**STORED RECORDS**
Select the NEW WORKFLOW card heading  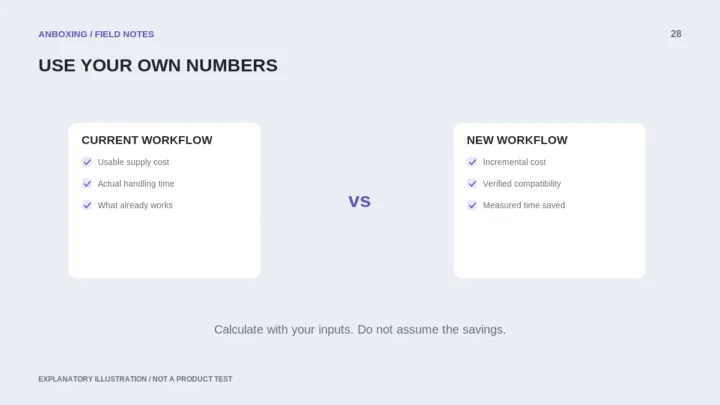click(517, 140)
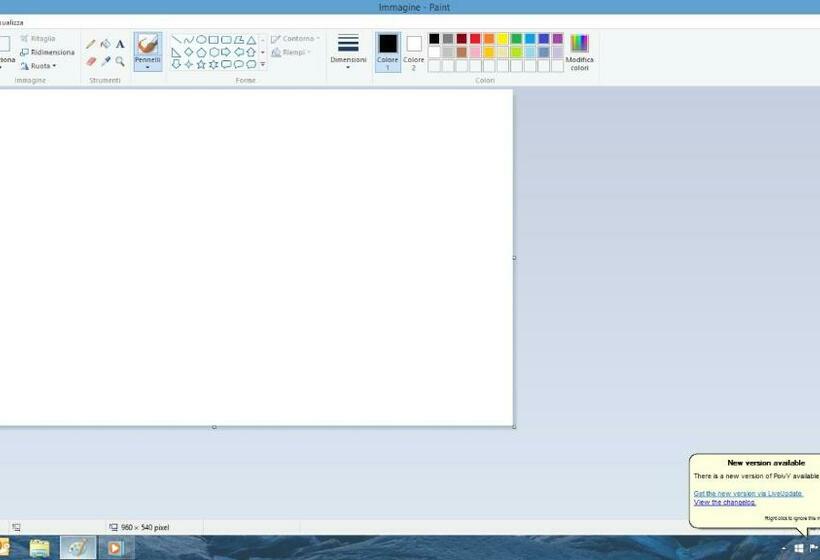This screenshot has width=820, height=560.
Task: Choose the Fill bucket tool
Action: [105, 44]
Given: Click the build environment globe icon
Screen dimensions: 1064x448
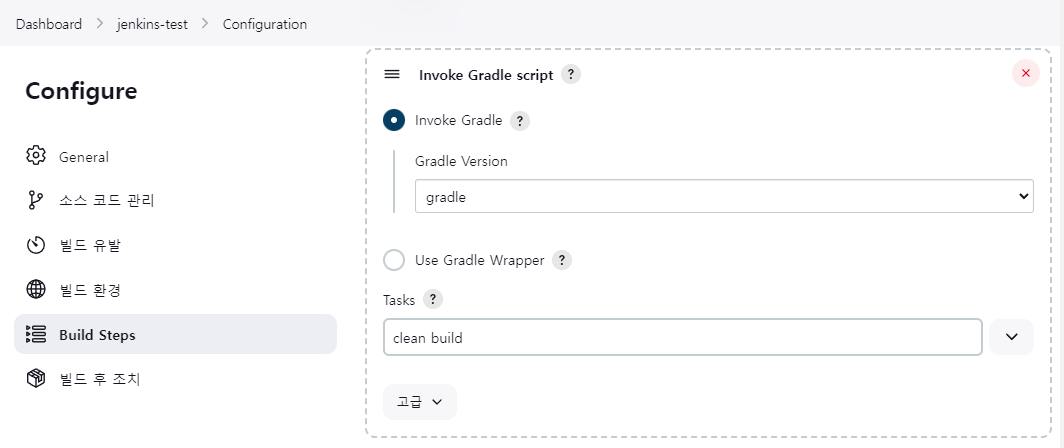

**PROMPT**
Output the lines exactly as they appear, starting with the line containing "Given: Click the build environment globe icon" and continuing through the last of the lines above, with both ends included and the pictures omitted.

**THE OUTPUT**
Given: Click the build environment globe icon
Screen dimensions: 1064x448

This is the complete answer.